## Instructions for the task:
Only the pictures should be left out; write out all other data exactly.

BEGIN The data

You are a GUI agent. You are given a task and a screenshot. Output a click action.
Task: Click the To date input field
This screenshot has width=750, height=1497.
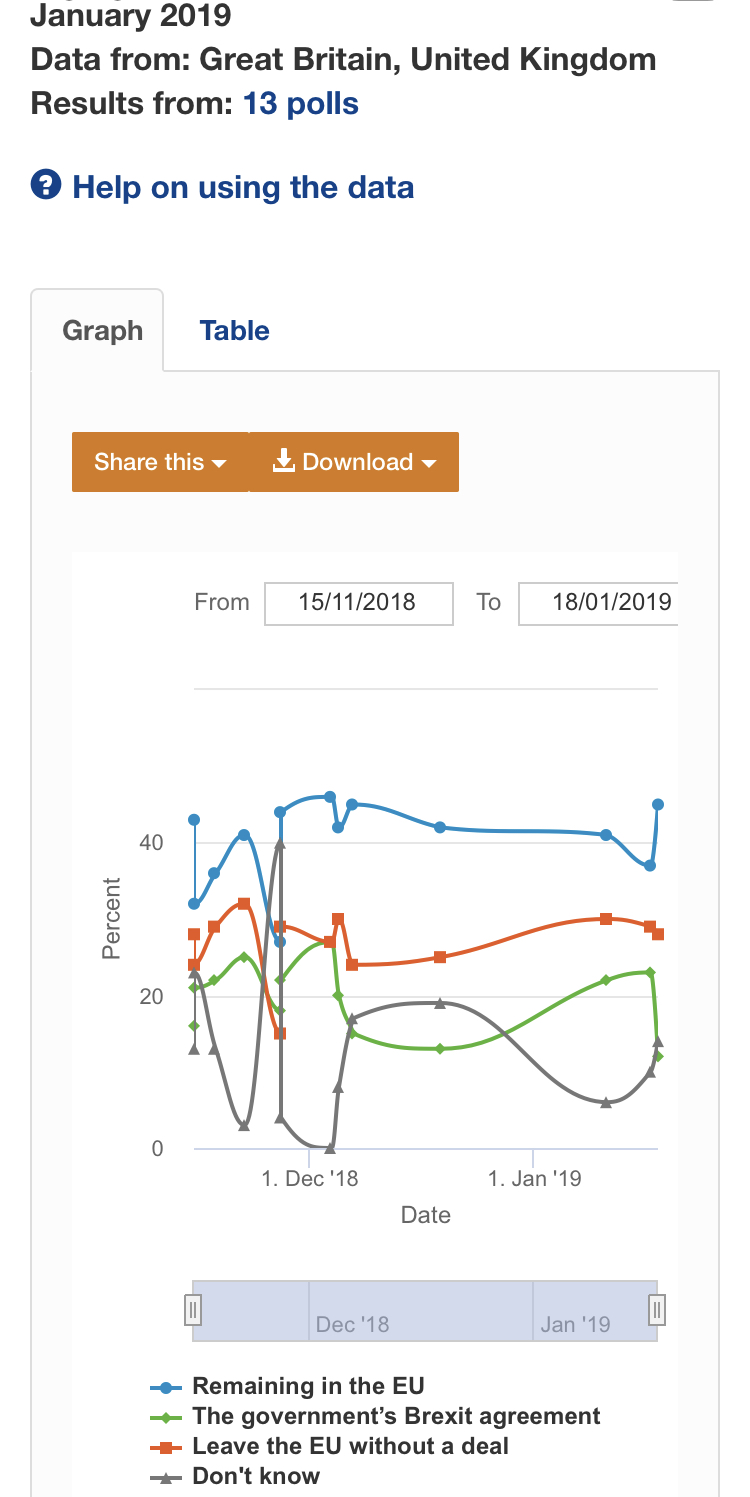point(600,603)
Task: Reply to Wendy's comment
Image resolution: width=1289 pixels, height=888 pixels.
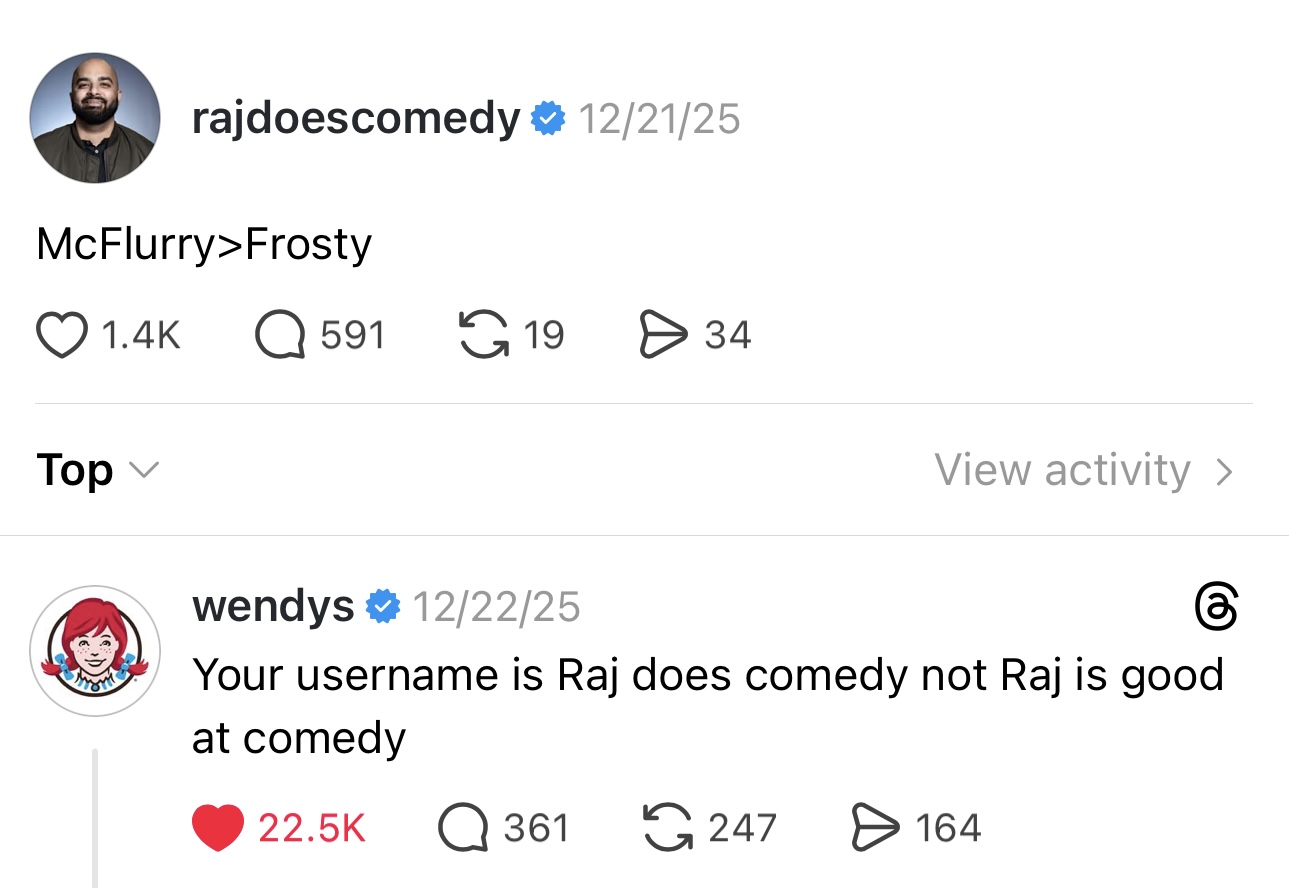Action: click(x=463, y=828)
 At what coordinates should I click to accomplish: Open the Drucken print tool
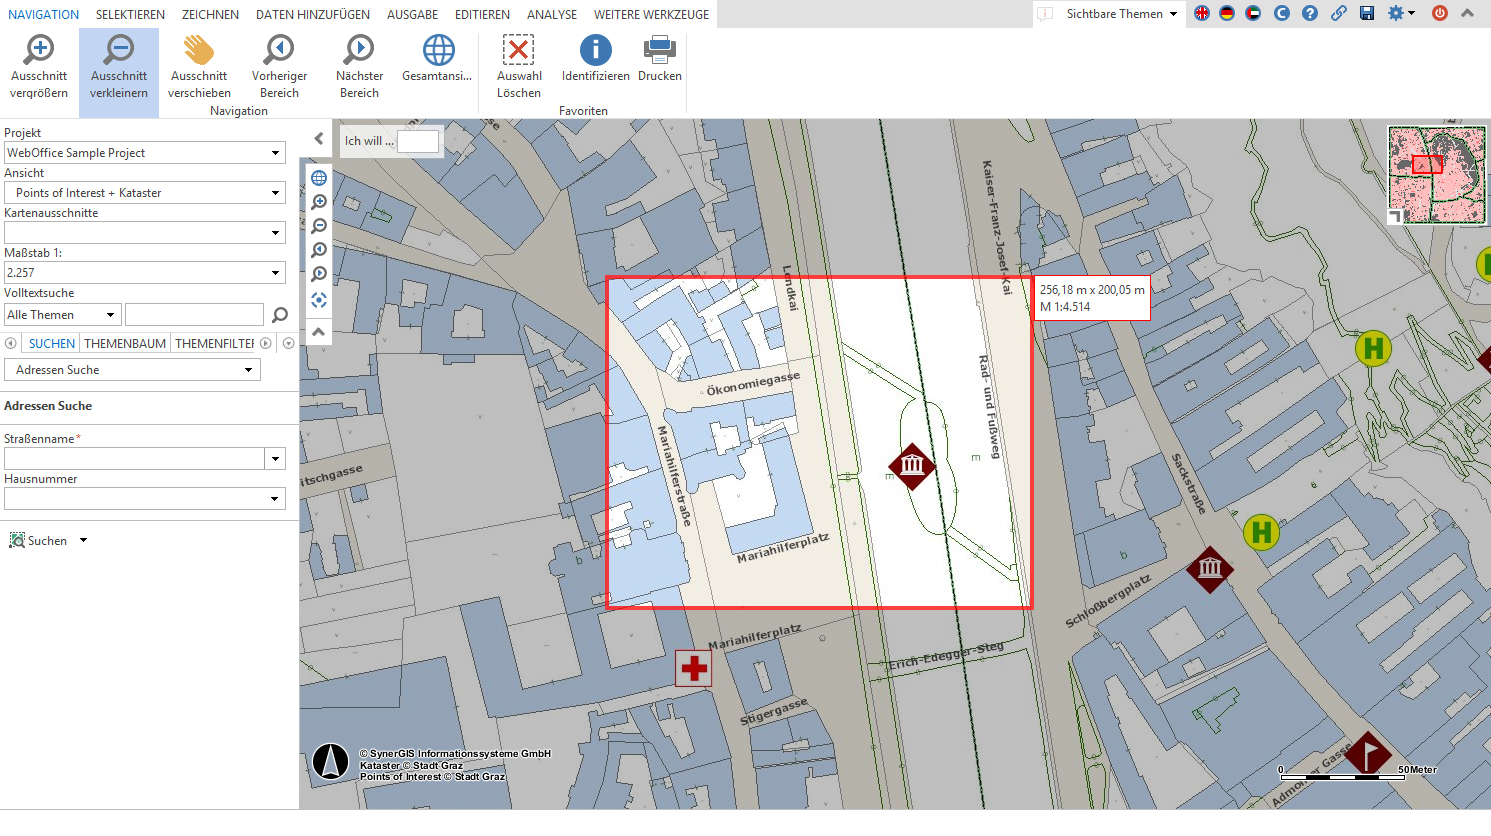coord(659,59)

END The data

## Reply:
You are a GUI agent. You are given a task and a screenshot. Output a click action.
Task: Click the To date input field
This screenshot has width=750, height=1497.
point(600,603)
Task: Reply to Wendy's comment
Image resolution: width=1289 pixels, height=888 pixels.
Action: click(x=463, y=828)
 At what coordinates should I click to accomplish: Open the Drucken print tool
coord(659,59)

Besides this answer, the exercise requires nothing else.